Re: [RFC] Para-virtualized TLB flush for PV-waiting vCPUs

Kenta Ishiguro <kentaishiguro@xxxxxxxxxxxxxxxxxxxx> · Mon, 20 Jan 2025 01:27:49 +0900

Thank you for your comments.
I understood the scenario of why my previous change was unsafe.

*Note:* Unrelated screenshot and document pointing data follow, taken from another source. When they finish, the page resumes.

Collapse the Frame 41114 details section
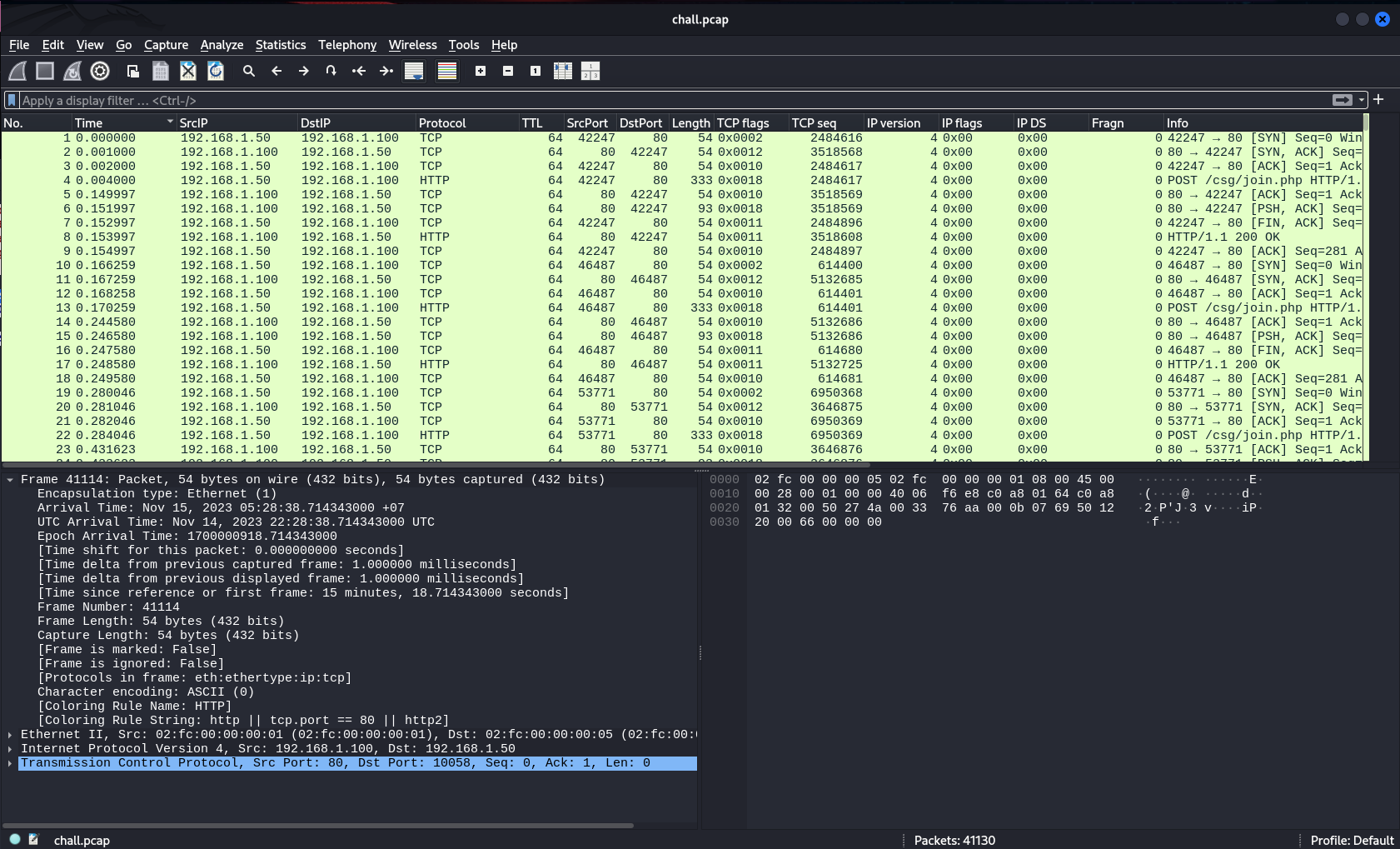Viewport: 1400px width, 849px height. coord(9,480)
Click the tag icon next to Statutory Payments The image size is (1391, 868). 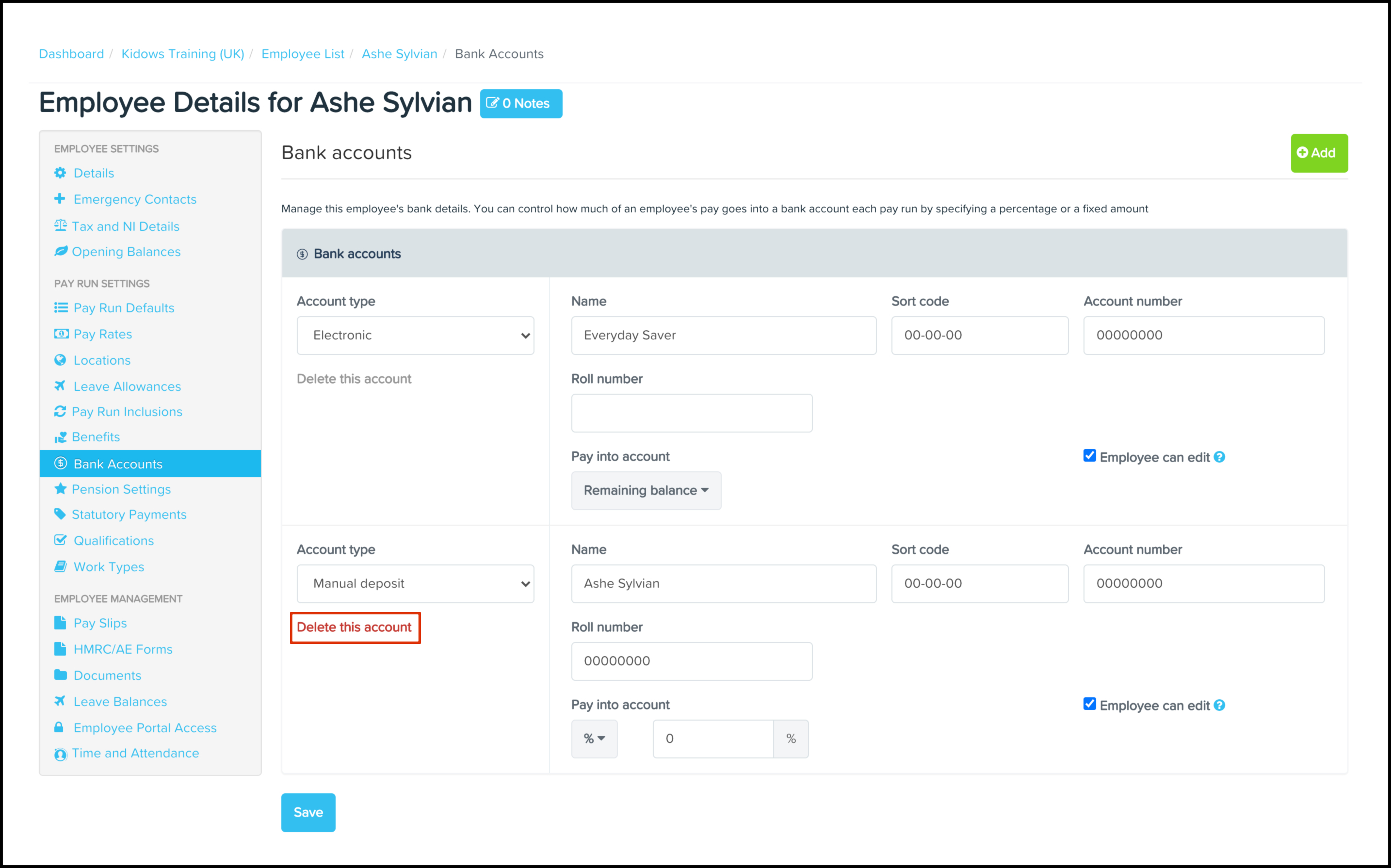click(x=60, y=514)
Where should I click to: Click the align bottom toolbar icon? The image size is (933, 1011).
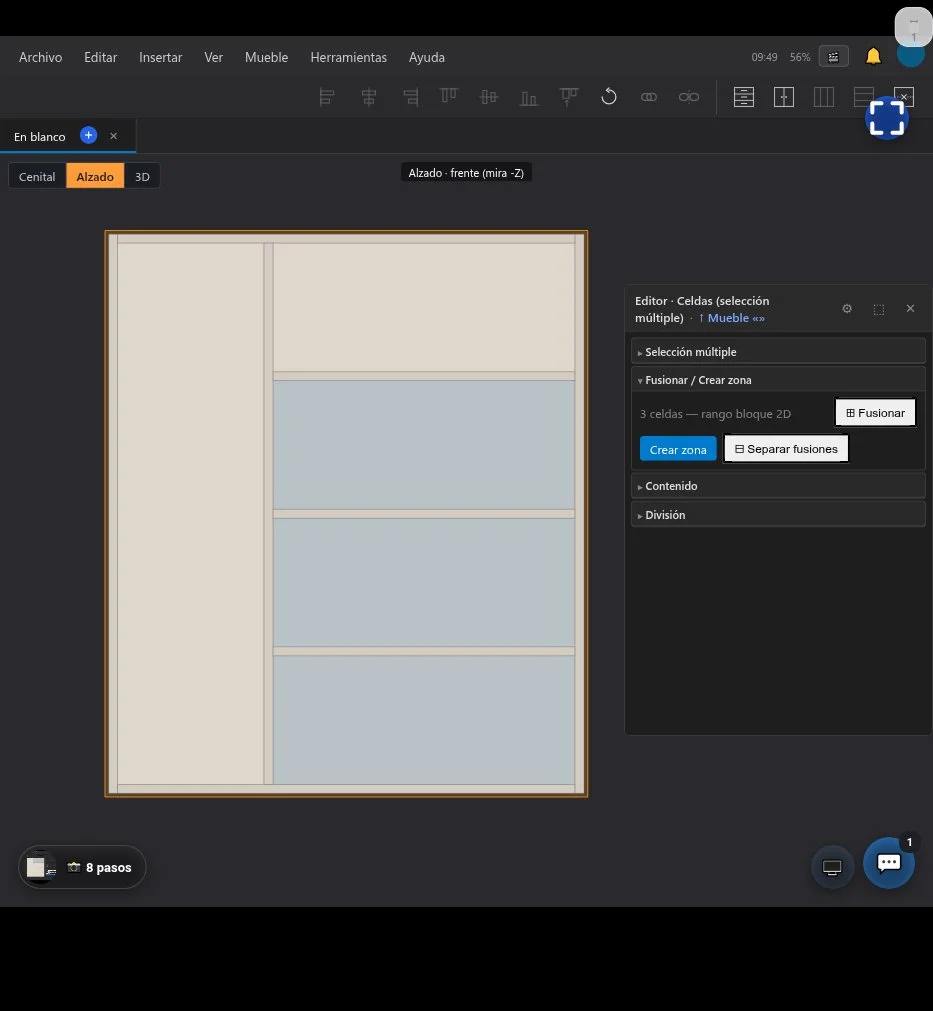tap(529, 97)
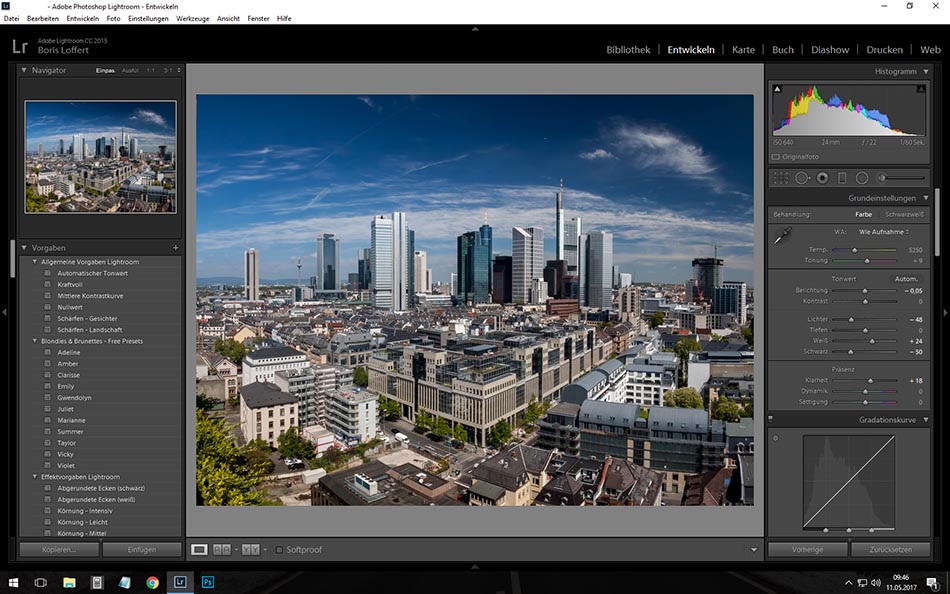The image size is (950, 594).
Task: Select the Crop Overlay tool icon
Action: click(x=781, y=178)
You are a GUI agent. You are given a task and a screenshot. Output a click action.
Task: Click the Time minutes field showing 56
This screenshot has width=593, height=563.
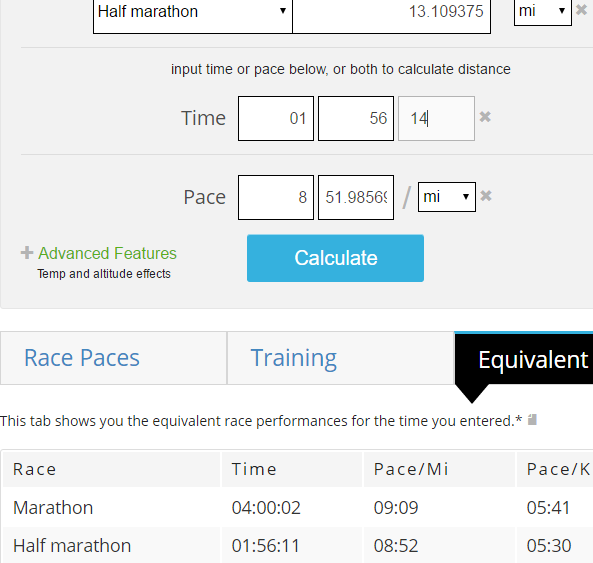tap(356, 118)
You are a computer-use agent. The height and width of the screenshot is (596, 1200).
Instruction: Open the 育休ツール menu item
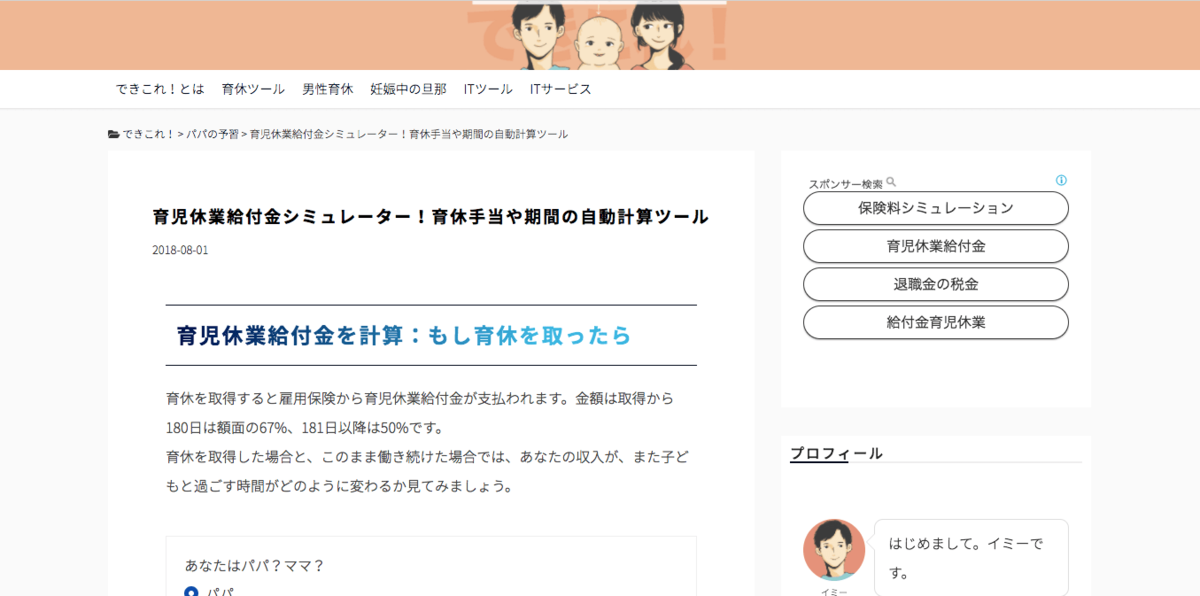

Also, I like the concept of KVM_VCPU_IN_HOST for tracking whether a vCPU is
scheduled out because it can be helpful to understand the vCPU's situation
from guests.

I have tested the attached changes, but I found that the performance
improvement was somewhat limited. The boundary-checking code prevents
KVM from setting KVM_VCPU_IN_HOST and KVM_VCPU_PREEMPTED, which may be
contributing to this limitation.  I think this is a conservative
approach to avoid using stale TLB entries.
I referred to this patch:
https://lore.kernel.org/lkml/20220614021116.1101331-1-sashal@xxxxxxxxxx/
Since PV waiting causes the most significant overhead, is it possible to
allow guests to perform PV flush if vCPUs are PV waiting and scheduled out?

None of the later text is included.